In 2011, my 6’1” husband of six years weighed 140 pounds. In two years, from his original diagnosis as a Type II diabetic, he had lost 110 pounds. He was then diagnosed as a Type I diabetic.
That’s right – the diabetes kids get. Not adults – usually.
In an instant, our world went from “Who needs insurance?” to “Oh my gosh, what kind of insurance do we have?” From “Eat all the food!” to “How many carbs does this have?” From only having sewing needles in our house to having needles with medicine.
It was, to say the least, a hard adjustment.
My husband was a champ. I bawled – and I didn’t even have to prick myself with needles five times a day and inject myself every time food entered my mouth. Kyle has always liked the coolest gadgets – the newest handheld devices, the spiffiest gaming consoles, and so on. So he channeled this trend into his diabetes care. What was the newest research out on diabetes? What about an insulin pump? What about a sensor that attaches to your body?
He listened to his doctors and followed their instructions. They called him a model patient. He uses an insulin pump and a senor – both of which I was very wary of – and they both have made his life so much easier. He or I can answer more on this subject if you are interested – just email me.
One of our biggest hurdles has been with food – what to eat? As a diabetic, he’s supposed to watch his carbs – breads, pastas, sweets, and even sometimes fruit. And what’s easier than making pasta? Or ordering a pizza (guilty on so many occasions)?
I usually incorporate some vegetarian meals into our weekly menu. Most of the time when we have a vegetarian dish, he will tell me how good it is – with the caveat, “You know what would make this better? Meat.”
Yes, I’m sure it would – but meat is also expensive. Pasta is cheap. But, then again, too much pasta is not good for anyone – and the vicious cycle continues. Do I splurge on healthy meals? Or do I just deal with buying cheap food?
I schedule weekly meals for our family of three. Usually on Thursday or Friday, I plan our breakfasts, lunches, and dinners for the upcoming week. I try to incorporate a variety of healthy and not-so-healthy options into the week. One night we may just have sweet potatoes with black beans. The next, pizza! It’s a delicate balance between easy meals and those that take a little more preparation, too, and it’s certainly not a foolproof method. But it works the majority of the time.
We also both schedule runs. He started running last year, and I’ve been running for six years. We both work, we both have fairly active social lives, and we have a two-year-old. So if we want to run, it has to be planned at least 24 hours in advance. I prefer morning runs before my family is up, and he generally will run when I return home and hurry to shower or after we put the toddler to bed. But it takes joint effort and coordination for both of us to stay active.
We also hold each other accountable using the MyFitnessPal app. I can see what he’s eaten at work and tell him he better watch his calories, and he can see when I neglect to log and tell me to add that Twix bar to my intake.

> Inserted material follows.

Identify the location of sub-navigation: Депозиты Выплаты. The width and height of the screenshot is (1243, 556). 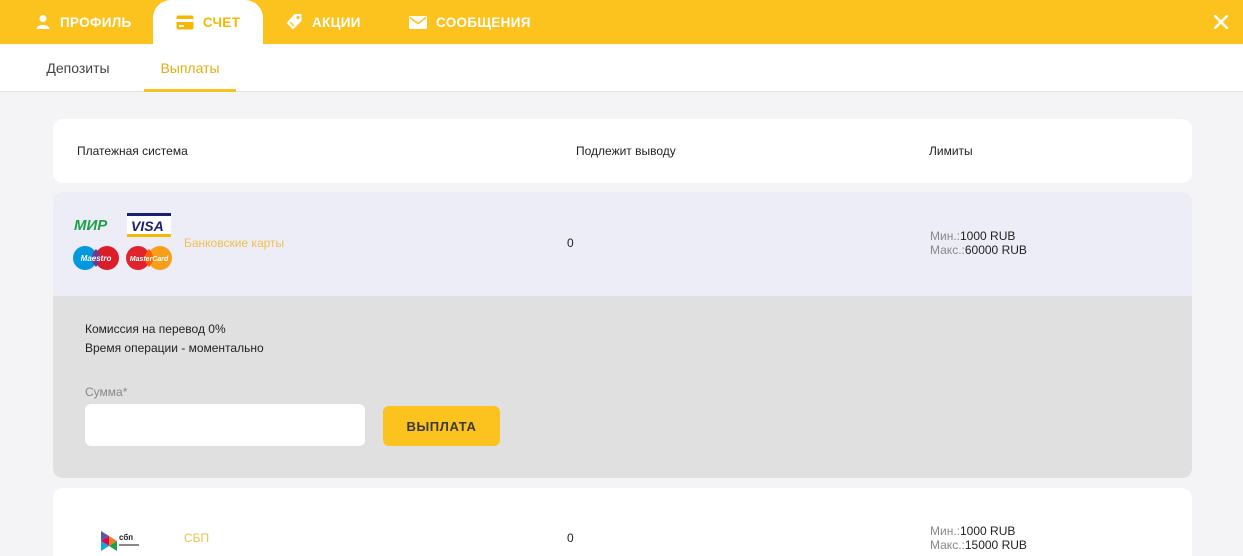
(622, 68).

But maybe the most important aspect is the support we give one another when we go way over our calorie limit. Or if we had planned a run and it just didn’t work out. Or when we get home from work and don’t want to even think about cooking and are just as happy with Chinese take-out.
Those days happen. They’re going to happen. And that’s okay. Tomorrow is always a new start. But if we’re consistent most of the time, we’ve learned that these “splurge” days aren’t so bad.
When Kyle first was diagnosed with diabetes, it was a huge life change for us, from dealing with medicine, checking his blood sugar regularly, making sure we ate fairly healthy and exercised.
But isn’t that what we’re all struggling to reach, a lifestyle change? We all want to get to a point where eating healthy is the norm, and exercise is expected. Cheat days are the exception, not the rule.
That’s our goal. Let’s make May the month our new lifestyle begins.